The $551 million SMB Private Education Loan Trust 2016-A is the sponsor’s fifth term ransaction and the fourth transaction in which Sallie Mae Bank will be the servicer.
Fitch Ratings and Moody’s Investors Service expect to assign triple-A ratings to three tranches of senior notes that benefit from 19.6% credit enhancement; they will also assigned A/Aa3 ratings to a junior tranche of notes with 11.6% credit enhancement.
The notes are backed by private student loans originated by Sallie Mae; borrowers in the pool have a weighted average FICO score at origination of 747; 95% of the loans in the pool were made to four-year schools; 92% of the loans in the pool were co-signed. As of March 31, none of the loans were more than 30 days past due or involved in a bankruptcy proceeding.
Compared with recent previous SMB transactions, the 2016-A pool has a slightly higher percentage of loan in repayment status at 63%; however, the FICO score and co-signer percentages have remained over 740 and 90%, respectively. Fitch finds the quality of this pool on an aggregate basis to be largely consistent with those of recent transactions.
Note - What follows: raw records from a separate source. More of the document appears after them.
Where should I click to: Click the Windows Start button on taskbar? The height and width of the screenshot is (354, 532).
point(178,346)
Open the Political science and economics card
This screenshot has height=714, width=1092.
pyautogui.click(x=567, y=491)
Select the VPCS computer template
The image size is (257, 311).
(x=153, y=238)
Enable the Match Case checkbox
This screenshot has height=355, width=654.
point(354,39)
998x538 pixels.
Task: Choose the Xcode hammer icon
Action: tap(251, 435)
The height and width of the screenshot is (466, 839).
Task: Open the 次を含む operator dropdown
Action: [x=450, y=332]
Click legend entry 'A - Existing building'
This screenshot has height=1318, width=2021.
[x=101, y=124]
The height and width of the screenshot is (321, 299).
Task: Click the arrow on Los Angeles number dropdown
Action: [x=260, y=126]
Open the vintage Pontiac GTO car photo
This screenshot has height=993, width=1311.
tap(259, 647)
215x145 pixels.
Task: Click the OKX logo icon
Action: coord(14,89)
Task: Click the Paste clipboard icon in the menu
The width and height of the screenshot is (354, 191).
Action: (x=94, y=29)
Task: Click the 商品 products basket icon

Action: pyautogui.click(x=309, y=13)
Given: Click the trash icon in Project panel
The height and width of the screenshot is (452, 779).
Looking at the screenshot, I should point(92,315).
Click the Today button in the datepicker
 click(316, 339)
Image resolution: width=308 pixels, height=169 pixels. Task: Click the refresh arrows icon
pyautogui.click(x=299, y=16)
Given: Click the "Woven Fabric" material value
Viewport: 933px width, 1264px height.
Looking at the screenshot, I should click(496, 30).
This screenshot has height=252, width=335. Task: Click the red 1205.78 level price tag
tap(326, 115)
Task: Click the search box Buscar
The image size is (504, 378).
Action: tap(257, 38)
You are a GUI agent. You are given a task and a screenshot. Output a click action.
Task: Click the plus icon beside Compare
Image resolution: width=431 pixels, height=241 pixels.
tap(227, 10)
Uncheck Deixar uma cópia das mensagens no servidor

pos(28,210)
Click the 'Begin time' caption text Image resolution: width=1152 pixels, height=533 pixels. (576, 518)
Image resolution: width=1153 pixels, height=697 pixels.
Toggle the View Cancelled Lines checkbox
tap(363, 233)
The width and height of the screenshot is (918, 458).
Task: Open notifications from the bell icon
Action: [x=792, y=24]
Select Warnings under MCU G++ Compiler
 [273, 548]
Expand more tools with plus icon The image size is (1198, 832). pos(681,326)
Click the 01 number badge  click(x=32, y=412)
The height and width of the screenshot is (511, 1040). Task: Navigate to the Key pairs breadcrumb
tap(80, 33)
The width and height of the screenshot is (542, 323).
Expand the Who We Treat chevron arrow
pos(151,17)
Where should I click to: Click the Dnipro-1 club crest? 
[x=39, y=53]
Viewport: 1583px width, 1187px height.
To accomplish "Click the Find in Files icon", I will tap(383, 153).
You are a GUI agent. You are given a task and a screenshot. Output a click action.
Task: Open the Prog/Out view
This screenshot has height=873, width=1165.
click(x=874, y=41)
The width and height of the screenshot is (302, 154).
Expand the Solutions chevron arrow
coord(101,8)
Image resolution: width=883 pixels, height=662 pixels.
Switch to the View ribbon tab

Moody’s cited Sallie Mae’s relative lack of servicing experience as a rating concern; it has only been servicing loans since splitting with Navient two years ago and has much smaller servicing size and scale. And until recently, Sallie Mae did not have the capability to collect on defaulted loans; these were sold to third parties at a significant discount. Beginning in November 2015 Sallie Mae began recovering defaulted loans using its own personnel. However they still plan to sell a portion of defaulted loans going forward and may decide to sell defaulted loans or collect on them depending on market conditions.